### INSTRUCTIONS TO FOLLOW
With the first line below as the start and the line containing "width=1486. (x=774, y=463)" as the end, copy every line between them exactly, ends included.

### INFORMATION GIVEN
::::::::::

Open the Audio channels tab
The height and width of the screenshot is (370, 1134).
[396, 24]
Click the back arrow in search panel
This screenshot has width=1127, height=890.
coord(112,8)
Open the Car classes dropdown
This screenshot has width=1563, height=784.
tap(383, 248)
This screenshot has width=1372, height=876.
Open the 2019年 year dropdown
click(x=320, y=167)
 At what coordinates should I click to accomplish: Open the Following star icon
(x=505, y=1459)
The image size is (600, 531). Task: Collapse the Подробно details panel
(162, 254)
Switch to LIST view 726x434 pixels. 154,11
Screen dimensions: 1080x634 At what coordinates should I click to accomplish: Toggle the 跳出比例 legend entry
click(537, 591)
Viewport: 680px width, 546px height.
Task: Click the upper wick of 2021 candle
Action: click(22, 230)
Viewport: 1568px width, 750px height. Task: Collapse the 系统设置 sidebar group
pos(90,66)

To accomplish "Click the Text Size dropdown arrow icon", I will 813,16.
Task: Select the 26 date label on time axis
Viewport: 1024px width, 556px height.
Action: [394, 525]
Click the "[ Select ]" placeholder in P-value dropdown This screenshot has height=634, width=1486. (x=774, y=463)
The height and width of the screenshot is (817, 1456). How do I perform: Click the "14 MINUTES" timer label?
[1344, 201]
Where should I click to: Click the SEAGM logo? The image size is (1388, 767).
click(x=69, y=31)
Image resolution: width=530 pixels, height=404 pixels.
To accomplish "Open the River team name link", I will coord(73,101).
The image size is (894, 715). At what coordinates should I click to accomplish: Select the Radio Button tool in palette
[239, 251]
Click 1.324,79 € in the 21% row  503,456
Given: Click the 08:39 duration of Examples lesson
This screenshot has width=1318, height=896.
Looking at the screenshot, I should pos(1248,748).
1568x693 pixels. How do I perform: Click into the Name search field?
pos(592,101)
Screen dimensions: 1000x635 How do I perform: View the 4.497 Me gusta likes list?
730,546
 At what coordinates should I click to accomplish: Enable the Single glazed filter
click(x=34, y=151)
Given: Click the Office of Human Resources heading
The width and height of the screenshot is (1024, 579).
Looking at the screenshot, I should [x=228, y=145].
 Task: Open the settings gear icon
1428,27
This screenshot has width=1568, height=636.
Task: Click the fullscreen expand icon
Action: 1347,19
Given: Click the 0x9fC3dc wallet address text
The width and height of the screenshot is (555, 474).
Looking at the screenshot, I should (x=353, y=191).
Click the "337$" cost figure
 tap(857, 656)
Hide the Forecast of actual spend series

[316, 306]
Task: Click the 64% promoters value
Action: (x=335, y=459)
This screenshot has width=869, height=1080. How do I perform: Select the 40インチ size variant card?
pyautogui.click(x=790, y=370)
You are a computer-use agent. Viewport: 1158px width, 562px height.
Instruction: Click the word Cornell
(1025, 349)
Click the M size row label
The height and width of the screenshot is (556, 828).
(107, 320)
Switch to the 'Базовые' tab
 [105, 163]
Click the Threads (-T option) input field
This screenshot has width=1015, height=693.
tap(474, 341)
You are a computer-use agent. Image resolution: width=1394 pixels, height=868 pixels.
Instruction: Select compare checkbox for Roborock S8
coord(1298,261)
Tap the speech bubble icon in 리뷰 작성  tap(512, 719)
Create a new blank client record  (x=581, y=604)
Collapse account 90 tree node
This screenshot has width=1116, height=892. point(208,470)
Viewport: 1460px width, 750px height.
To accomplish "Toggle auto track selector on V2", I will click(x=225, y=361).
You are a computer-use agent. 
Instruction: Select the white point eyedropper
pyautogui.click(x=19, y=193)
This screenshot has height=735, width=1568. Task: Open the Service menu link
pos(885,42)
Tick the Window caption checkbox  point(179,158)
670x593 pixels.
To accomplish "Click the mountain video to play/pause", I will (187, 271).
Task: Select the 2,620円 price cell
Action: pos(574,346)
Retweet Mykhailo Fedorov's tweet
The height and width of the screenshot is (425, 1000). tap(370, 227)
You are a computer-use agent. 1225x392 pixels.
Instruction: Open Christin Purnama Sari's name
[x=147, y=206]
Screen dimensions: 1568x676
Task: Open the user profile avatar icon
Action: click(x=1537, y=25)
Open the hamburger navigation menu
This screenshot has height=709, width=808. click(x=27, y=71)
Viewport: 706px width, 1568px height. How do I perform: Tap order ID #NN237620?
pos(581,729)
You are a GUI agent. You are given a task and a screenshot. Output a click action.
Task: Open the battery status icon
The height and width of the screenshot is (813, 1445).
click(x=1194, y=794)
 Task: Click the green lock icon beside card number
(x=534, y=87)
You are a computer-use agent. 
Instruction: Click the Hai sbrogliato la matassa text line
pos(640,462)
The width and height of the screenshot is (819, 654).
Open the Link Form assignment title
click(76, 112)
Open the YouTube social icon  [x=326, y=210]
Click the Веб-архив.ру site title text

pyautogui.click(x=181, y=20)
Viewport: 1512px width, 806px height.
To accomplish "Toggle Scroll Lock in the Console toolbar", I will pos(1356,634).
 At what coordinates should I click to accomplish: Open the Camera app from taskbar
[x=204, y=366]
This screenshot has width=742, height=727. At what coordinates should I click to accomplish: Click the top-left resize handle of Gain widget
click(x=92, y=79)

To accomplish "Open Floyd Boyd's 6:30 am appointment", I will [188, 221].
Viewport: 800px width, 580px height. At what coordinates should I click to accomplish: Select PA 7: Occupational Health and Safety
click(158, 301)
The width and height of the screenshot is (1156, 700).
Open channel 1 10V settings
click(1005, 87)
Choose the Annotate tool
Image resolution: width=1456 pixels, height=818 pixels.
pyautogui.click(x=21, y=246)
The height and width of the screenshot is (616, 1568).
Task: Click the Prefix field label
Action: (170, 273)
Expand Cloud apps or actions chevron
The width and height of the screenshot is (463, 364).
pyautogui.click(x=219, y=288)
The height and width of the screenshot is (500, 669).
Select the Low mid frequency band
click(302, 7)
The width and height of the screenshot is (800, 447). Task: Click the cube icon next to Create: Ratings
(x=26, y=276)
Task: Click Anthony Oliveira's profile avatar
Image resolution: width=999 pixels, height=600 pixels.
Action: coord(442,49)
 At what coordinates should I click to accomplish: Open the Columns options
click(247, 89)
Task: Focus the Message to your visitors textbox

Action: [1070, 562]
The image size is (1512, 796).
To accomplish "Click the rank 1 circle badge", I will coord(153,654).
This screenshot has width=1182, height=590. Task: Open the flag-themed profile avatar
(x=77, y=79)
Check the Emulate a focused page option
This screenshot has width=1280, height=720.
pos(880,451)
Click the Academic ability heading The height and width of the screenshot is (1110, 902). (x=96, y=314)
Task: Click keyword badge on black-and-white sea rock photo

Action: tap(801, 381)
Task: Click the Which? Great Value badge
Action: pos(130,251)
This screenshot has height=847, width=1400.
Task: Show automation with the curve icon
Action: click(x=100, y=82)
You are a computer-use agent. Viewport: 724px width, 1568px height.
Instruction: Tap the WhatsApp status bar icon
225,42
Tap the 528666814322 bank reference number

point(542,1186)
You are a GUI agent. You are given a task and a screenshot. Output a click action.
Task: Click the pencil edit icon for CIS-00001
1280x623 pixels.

::::::::::

### SOLUTION BELOW
Open the Audio channels tab
The height and width of the screenshot is (370, 1134).
[396, 24]
Click the back arrow in search panel
This screenshot has width=1127, height=890.
coord(112,8)
Open the Car classes dropdown
This screenshot has width=1563, height=784.
tap(383, 248)
This screenshot has width=1372, height=876.
Open the 2019年 year dropdown
click(x=320, y=167)
 At what coordinates should I click to accomplish: Open the Following star icon
(x=505, y=1459)
The image size is (600, 531). Task: Collapse the Подробно details panel
(162, 254)
Switch to LIST view 726x434 pixels. 154,11
Screen dimensions: 1080x634 At what coordinates should I click to accomplish: Toggle the 跳出比例 legend entry
click(537, 591)
Viewport: 680px width, 546px height.
Task: Click the upper wick of 2021 candle
Action: click(22, 230)
Viewport: 1568px width, 750px height. Task: Collapse the 系统设置 sidebar group
pos(90,66)

To accomplish "Click the Text Size dropdown arrow icon", I will 813,16.
Task: Select the 26 date label on time axis
Viewport: 1024px width, 556px height.
Action: [394, 525]
Click the "[ Select ]" placeholder in P-value dropdown This screenshot has height=634, width=1486. (x=774, y=463)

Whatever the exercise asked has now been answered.